BRIEF DESCRIPTION OF THE PRIOR ART
Kefir originates from the Northern Caucasus Mountains where it has been consumed for centuries and has been valued for numerous health promoting properties6. It continues to be a popular beverage in Eastern Europe, Scandinavia, and numerous individual countries13,14. In the former Soviet Union, kefir has been traditionally used in hospitals and sanatoria for the treatment of numerous conditions including metabolic disorders, atherosclerosis, allergic disease, peptic ulcers, biliary tract diseases, chronic enteritis, bronchitis and pneumonia. It has also been used to treat tuberculosis, cancer, and gastrointestinal disorders when medical treatment was unavailable.6
Kefir grains are not to be mistaken for cereal grains, i.e., the grain part of the name is a misnomer. Kefir grains, or kefir granules are in fact a natural mother-culture. The grains are a soft, gelatinous white biomass, comprised of protein, lipids and a soluble-polysaccharide complex called kefiran.
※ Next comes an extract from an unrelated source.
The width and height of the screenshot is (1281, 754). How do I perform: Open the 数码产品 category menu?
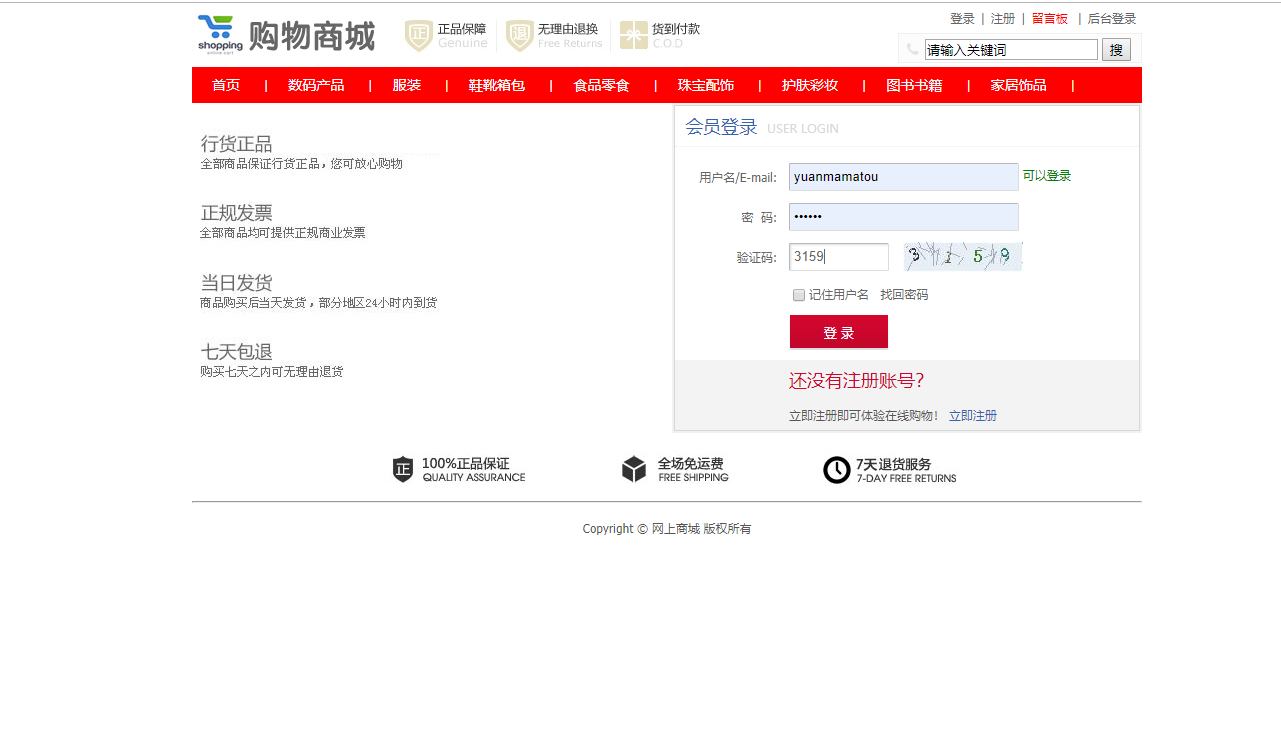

Kefir grains are clusters of microorganisms held together by the Kefiran polysaccharides. Kefiran provides for a stable matrix that functions as a natural immobilized cell system. Kefiranofaciens and L. kefir produce these polysaccharides. The polysaccharides are an integral part of the grain, and without their presence, kefir grains cannot be propagated. The grains resemble small cauliflower florets. They are a soft white gelatinous mass. Each grain is 3 to 20 mm in diameter. Their structure being the result of a symbiotic relationship shared between a large variety of specific lactic acid bacteria and yeasts. The grain matrix is composed of a complex of 13% protein (by dry weight), 24% polysaccharide, plus cellular debris and unknown components2-12. The kefir grains ferment the milk, incorporating their probiotic organisms to create the cultured product. Kefir is a cultured milk beverage made by adding kefir grains to various milk products (i.e., cow, goat, soy, and other commonly consumed milks).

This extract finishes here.